Lösung für Kanalbrücke in Sicht

Nachdem die Löhringhof-Brücke über den Dortmund-Ems-Kanal zwischen Datteln und Waltrop am vergangenen Donnerstag im Bereich der Widerlager abgesackt war, ist nun eine erste Lösung für den Schiffsverkehr in Sicht. Der Kreis Recklinghausen hat in enger Zusammenarbeit mit der Wasserstraßen- und Schifffahrtsverwaltung sowie externen Fachleuten einen Weg gefunden, wie die Brücke soweit abgesichert werden kann, dass der Kanal für die Schiffahrt wieder freigegeben werden kann. Damit ist voraussichtlich zu Beginn der kommenden Woche zu rechnen.

Kanalfreigabe voraussichtlich Anfang der kommenden Woche

Grundlage für die Sicherung der Brücke ist die Erkenntnis, dass die Brückenkonstruktion angehoben werden kann. Kurzfristig konnte der Kreis außerdem eine Fachfirma gewinnen, die die Arbeiten schnellstmöglich umsetzt. Dazu ist geplant, dass die Arbeiten nicht nur, wie sonst üblich, an Werktagen stattfinden werden, sondern auch am Wochenende. "Wir sind der Firma Send aus Castrop-Rauxel für ihren kurzfristigen Einsatz sehr dankbar und sind optimistisch, dass der Kanal dann zeitnah wieder durch die Wasserstraßen- und Schifffahrtsverwaltung freigegeben werden kann", fasst Carsten Uhlenbrock, Leiter des Fachdienstes Tiefbau beim Kreis Recklinghausen zusammen.

Brücke abgesackt

Die Brücke über den Dortmund-Ems-Kanal zwischen Datteln und Waltrop ist in den frühen Morgenstunden am Donnerstag, 13. Januar, auf Waltroper Seite im Bereich der Widerlager - also dort, wo die Brückenkonstruktion aufliegt - um etwa zehn Zentimeter abgesackt.

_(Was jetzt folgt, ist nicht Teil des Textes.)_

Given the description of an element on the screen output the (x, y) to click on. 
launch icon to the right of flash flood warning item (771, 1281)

Zu Schaden gekommen ist dabei niemand. Seit dem Morgen ist die Straße Im Löringhof (K14) im Bereich der Brücke für Fahrzeuge und Fußgänger gesperrt, der Kanal ist auch für die Schifffahrt nicht nutzbar.

Die Ursache, wie es zum Absacken der Brücke kommen konnte, ist noch unklar. Die Brücke wurde regelmäßig durch die Kreisverwaltung geprüft und wies bei der letzten Prüfung die Note 3,0 auf. Sie stammt aus dem Jahr 1969.

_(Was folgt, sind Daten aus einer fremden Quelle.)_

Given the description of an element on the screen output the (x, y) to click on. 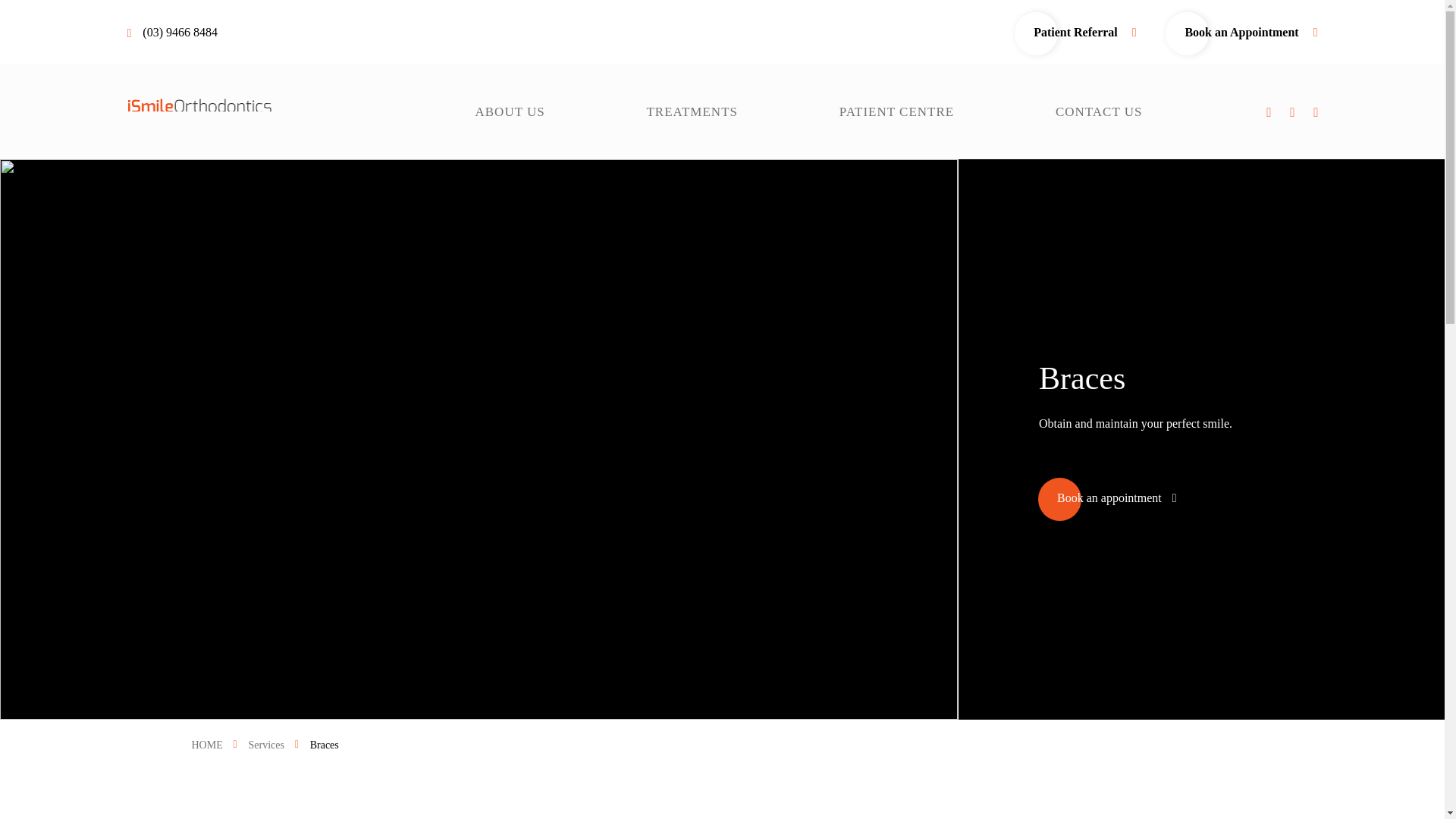
Book an Appointment (1251, 31)
TREATMENTS (692, 111)
PATIENT CENTRE (896, 111)
CONTACT US (1098, 111)
Patient Referral (1084, 31)
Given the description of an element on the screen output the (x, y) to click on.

Die Brücke liegt aktuell noch in Trägerschaft des Kreises Recklinghausen, sollte aber im März an die Wasserstraßen- und Schifffahrtsverwaltung des Bundes (WSV) übergeben werden. Geplant war, die Verbindung zunächst durch eine Behelfsbauwerk zu ersetzen, um dann eine neue Brücke an gleicher Stelle zu errichten. Kreis und WSV befindet sich aktuell in enger Abstimmung, wie nun weiter verfahren werden kann.